EXERCISE BRIEF: Copy the listing from the line with "Screen dimensions: 1389x868" up to and including the line with "coord(244,16)", replacing every "Where should I click to" with "Where do I click to" and leaving everything else unchanged.

========================================================================

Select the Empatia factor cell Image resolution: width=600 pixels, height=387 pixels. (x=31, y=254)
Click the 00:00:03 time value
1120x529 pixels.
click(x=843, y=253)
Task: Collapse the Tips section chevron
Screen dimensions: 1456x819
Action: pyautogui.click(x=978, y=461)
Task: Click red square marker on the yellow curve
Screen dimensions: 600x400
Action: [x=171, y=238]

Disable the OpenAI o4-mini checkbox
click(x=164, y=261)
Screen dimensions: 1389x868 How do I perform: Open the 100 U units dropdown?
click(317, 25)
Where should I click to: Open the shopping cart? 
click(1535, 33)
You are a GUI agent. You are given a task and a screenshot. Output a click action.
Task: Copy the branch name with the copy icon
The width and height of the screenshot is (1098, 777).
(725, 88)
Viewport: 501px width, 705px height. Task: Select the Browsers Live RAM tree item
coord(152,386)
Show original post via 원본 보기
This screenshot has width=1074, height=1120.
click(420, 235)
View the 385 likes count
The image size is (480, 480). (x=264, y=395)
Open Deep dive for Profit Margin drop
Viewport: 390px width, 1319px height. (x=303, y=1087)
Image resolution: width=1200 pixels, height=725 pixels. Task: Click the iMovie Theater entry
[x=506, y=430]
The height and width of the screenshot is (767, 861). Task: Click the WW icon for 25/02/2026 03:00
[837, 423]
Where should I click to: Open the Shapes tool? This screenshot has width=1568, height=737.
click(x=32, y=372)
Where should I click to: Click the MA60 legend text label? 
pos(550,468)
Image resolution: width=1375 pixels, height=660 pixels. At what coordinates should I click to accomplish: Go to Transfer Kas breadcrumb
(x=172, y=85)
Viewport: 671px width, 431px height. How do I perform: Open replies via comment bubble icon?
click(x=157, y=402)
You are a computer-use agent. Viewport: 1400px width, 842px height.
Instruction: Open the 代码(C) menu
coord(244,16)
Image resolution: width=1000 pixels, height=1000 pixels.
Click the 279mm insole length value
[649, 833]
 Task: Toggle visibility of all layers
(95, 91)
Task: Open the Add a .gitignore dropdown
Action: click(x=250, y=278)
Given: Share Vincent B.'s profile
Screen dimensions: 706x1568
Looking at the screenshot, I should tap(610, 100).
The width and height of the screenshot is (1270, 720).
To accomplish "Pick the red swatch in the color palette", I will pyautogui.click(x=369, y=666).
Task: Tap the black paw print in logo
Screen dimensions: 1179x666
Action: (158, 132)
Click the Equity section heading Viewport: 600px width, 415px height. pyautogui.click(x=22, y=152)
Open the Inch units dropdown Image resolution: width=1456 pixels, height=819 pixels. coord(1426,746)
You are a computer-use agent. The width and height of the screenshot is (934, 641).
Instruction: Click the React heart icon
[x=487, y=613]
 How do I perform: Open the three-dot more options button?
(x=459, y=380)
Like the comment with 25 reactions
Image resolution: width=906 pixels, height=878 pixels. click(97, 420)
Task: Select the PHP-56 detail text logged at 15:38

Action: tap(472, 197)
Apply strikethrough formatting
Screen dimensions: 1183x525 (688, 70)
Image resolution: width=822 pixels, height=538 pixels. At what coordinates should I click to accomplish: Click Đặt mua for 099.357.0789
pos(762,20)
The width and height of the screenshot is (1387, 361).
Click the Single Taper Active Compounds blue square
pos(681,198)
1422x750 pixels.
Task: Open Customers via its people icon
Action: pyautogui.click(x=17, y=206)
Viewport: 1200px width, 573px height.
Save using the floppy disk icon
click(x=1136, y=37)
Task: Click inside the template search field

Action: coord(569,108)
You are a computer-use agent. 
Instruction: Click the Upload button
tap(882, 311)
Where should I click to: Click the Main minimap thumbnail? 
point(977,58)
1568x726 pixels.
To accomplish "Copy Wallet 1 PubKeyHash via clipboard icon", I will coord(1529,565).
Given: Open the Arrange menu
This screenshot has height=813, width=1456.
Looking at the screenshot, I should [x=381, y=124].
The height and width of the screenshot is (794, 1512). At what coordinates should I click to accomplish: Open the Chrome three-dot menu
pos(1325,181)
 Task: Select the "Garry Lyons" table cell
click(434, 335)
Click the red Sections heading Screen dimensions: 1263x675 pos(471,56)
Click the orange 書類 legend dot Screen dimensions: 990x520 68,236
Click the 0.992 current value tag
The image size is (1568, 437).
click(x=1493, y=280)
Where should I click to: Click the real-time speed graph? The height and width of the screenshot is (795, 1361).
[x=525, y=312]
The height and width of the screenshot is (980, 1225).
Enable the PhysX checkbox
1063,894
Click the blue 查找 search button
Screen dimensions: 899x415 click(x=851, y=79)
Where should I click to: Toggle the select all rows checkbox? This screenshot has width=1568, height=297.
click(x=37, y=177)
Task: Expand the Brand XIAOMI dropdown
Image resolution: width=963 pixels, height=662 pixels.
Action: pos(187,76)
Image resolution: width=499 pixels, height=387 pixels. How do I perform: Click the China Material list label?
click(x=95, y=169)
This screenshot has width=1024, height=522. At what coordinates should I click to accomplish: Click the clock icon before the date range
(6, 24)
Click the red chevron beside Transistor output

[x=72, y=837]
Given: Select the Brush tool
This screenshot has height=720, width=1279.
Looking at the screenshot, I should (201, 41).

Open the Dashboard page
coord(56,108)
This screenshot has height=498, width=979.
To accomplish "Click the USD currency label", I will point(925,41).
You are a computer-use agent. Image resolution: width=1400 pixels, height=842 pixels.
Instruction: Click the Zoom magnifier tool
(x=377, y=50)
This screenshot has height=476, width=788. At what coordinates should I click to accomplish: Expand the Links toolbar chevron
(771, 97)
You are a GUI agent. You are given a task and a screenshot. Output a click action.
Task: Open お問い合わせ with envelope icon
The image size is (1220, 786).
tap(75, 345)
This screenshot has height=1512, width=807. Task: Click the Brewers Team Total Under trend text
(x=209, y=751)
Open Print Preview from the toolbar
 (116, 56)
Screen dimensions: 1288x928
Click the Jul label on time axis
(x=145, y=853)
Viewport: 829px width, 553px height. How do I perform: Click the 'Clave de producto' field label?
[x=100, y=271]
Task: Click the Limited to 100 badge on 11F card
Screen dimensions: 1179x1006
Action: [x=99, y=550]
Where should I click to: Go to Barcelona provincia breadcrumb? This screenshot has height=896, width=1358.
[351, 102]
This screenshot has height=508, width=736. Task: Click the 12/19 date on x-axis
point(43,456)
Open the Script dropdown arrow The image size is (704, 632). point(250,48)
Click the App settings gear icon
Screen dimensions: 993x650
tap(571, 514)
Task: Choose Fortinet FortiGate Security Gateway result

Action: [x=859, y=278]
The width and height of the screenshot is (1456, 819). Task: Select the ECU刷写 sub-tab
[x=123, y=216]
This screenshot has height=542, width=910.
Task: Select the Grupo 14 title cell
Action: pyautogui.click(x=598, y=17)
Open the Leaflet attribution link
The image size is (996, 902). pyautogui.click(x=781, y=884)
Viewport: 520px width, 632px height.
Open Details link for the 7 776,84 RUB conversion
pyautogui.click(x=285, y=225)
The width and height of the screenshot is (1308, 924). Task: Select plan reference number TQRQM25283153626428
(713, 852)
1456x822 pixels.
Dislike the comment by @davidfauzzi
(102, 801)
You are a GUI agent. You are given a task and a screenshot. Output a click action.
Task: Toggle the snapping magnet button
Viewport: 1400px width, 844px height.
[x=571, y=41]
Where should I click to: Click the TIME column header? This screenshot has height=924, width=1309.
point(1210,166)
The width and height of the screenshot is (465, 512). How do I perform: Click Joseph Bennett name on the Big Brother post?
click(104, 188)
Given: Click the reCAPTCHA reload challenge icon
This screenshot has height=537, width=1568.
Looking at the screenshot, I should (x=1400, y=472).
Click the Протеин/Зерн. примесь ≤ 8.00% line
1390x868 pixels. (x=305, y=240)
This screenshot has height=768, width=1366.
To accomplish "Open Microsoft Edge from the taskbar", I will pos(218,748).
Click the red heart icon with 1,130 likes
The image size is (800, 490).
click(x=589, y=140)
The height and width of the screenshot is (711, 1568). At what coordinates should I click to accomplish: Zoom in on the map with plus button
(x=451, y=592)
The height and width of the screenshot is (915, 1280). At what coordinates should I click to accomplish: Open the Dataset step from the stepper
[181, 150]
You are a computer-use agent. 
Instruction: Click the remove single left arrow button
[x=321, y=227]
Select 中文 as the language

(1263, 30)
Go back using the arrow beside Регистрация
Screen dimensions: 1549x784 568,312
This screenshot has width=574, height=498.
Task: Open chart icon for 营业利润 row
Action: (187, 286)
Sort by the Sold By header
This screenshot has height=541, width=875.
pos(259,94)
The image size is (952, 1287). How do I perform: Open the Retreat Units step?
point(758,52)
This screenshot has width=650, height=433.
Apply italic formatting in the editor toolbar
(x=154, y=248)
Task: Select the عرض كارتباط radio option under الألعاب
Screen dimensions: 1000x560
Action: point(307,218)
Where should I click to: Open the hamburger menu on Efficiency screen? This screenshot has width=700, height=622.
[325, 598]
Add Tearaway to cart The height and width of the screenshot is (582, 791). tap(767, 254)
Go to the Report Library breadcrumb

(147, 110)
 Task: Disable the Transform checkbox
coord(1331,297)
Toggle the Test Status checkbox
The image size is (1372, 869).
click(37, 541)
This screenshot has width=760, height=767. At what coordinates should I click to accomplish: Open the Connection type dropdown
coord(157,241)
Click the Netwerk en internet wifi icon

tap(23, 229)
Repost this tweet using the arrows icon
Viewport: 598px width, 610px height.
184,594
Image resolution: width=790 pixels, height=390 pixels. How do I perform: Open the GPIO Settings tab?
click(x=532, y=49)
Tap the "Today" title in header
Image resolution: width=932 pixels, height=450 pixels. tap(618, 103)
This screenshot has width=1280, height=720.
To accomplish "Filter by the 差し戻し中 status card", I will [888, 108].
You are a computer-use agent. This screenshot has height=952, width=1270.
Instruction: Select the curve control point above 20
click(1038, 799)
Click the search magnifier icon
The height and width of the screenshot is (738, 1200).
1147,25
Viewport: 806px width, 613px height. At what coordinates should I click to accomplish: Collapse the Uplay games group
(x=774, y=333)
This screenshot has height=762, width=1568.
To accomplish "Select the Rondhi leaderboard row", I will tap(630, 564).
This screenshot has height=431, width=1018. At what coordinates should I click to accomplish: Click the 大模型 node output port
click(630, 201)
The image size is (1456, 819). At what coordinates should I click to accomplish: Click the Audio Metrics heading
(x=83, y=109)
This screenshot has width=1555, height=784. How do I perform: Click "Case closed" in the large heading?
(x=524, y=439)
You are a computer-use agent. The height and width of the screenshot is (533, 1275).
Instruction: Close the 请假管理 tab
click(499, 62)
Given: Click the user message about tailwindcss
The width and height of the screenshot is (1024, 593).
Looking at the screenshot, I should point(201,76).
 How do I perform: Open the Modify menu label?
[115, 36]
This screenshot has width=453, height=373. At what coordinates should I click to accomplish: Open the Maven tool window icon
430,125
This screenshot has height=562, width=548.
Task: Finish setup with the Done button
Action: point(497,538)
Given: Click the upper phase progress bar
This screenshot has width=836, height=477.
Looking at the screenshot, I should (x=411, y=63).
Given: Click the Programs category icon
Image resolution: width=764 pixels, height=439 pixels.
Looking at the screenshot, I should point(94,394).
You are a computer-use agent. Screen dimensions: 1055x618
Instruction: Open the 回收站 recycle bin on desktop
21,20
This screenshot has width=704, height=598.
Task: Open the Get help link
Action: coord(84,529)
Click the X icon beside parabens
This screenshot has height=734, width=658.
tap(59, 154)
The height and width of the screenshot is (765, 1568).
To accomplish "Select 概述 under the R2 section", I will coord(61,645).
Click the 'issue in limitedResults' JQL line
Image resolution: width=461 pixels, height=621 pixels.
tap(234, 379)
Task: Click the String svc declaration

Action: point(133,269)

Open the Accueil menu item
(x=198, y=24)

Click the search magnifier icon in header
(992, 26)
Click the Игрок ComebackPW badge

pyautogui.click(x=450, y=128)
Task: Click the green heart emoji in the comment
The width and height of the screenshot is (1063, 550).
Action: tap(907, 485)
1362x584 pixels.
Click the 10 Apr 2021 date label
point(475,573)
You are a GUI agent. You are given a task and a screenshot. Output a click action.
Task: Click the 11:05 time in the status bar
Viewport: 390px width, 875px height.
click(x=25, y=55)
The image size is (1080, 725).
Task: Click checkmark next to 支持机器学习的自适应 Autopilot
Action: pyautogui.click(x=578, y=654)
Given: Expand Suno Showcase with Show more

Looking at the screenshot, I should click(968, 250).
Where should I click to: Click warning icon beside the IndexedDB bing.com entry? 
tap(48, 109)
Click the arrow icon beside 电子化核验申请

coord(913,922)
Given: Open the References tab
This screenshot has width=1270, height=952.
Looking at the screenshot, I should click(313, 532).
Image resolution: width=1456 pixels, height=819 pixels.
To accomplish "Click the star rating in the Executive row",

========================================================================

EXERCISE SOLUTION:
Screen dimensions: 1389x868 How do I perform: Open the 100 U units dropdown?
click(317, 25)
Where do I click to: Open the shopping cart? 
click(1535, 33)
You are a GUI agent. You are given a task and a screenshot. Output a click action.
Task: Copy the branch name with the copy icon
The width and height of the screenshot is (1098, 777).
(725, 88)
Viewport: 501px width, 705px height. Task: Select the Browsers Live RAM tree item
coord(152,386)
Show original post via 원본 보기
This screenshot has width=1074, height=1120.
click(420, 235)
View the 385 likes count
The image size is (480, 480). (x=264, y=395)
Open Deep dive for Profit Margin drop
Viewport: 390px width, 1319px height. (x=303, y=1087)
Image resolution: width=1200 pixels, height=725 pixels. Task: Click the iMovie Theater entry
[x=506, y=430]
The height and width of the screenshot is (767, 861). Task: Click the WW icon for 25/02/2026 03:00
[837, 423]
Where do I click to: Open the Shapes tool? This screenshot has width=1568, height=737.
click(x=32, y=372)
Where do I click to: Click the MA60 legend text label? 
pos(550,468)
Image resolution: width=1375 pixels, height=660 pixels. At what coordinates should I click to accomplish: Go to Transfer Kas breadcrumb
(x=172, y=85)
Viewport: 671px width, 431px height. How do I perform: Open replies via comment bubble icon?
click(x=157, y=402)
You are a computer-use agent. Viewport: 1400px width, 842px height.
Instruction: Open the 代码(C) menu
coord(244,16)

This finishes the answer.